One of our Nsenga reviewers returned an early draft of Mark with a bunch of penciled corrections and suggestions. But she also included this message for the team: “It is so encouraging. The books are well translated and well understood. We can meet Jesus face-to-face in the Bible.”
“Meet Jesus face-to-face.” What a powerful idea. Of course, I wouldn’t think to picture a Bible reading as meeting Jesus “face-to-face.” I’m sort of waiting for heaven to have that experience.
But think about it from this woman’s perspective. All her life, she’s been hearing about Jesus in a foreign language, Chewa or English. There has always been a veil, or a gap, or an obstacle in between her and her Savior. Most of her religious experience has been like what English teachers call “indirect discourse” – someone reporting secondhand the words of another: “God told me to tell you that he loves you and takes care of you.” Not very convincing.

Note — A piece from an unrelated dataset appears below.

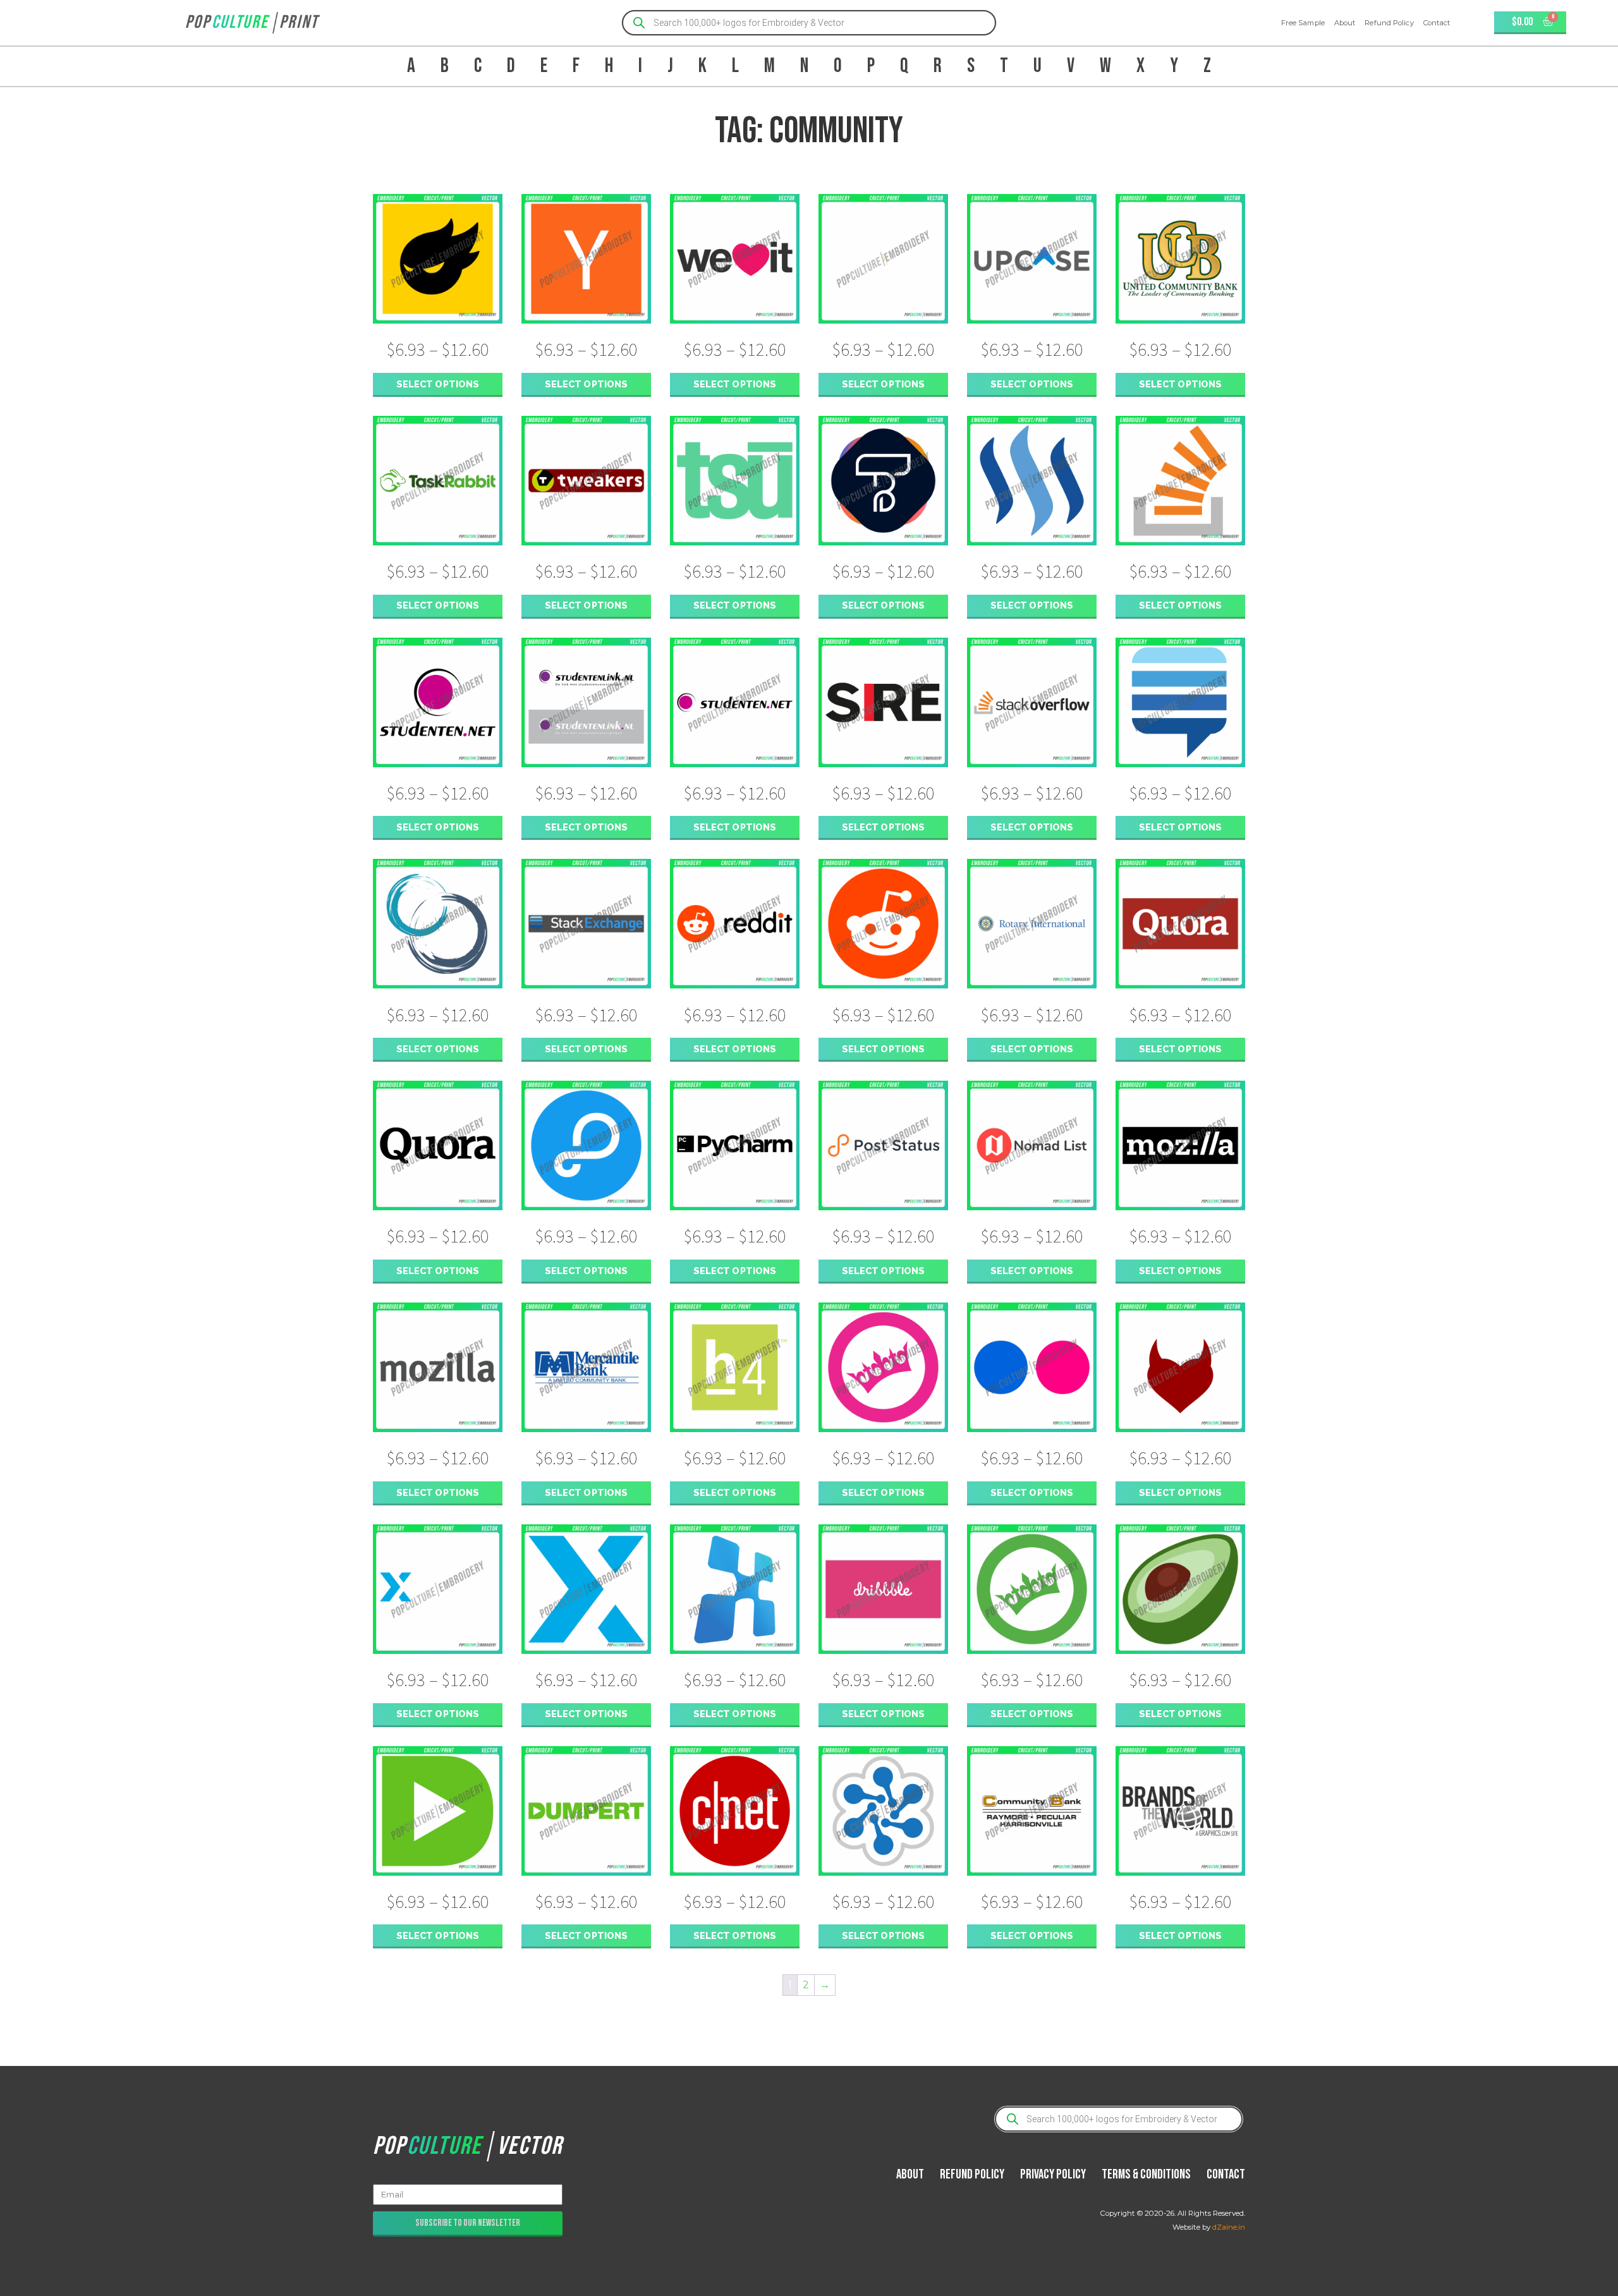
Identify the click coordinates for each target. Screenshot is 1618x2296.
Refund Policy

But imagine Jesus himself coming to you in your own mother-tongue and saying:
“Come to me, all you who are weary and burdened, and I will give you rest. Take my yoke upon you and learn from me, for I am gentle and humble in heart, and you will find rest for your souls. For my yoke is easy and my burden is light” (Matthew 11:28-30).
That’s as close to “face-to-face” as we’re going to get this side of heaven!
It is our goal and prayer at the Nsenga Bible Translation Project that God would use the fruits of our labors to communicate directly with his Nsenga-speaking children, and that pastors and teachers and evangelists who minister among the Nsenga would have a powerful tool with which to do their work. Meanwhile, we work and pray and do our best to explain “why we don’t have that done yet,” so that many others around the world will join us, and the hundreds of other ongoing Bible translation efforts, in bringing the Word of God to the heart-language of people who are still waiting for it.
This article first appeared in the May/June 2014 issue of Connections magazine. It is reprinted here with permission.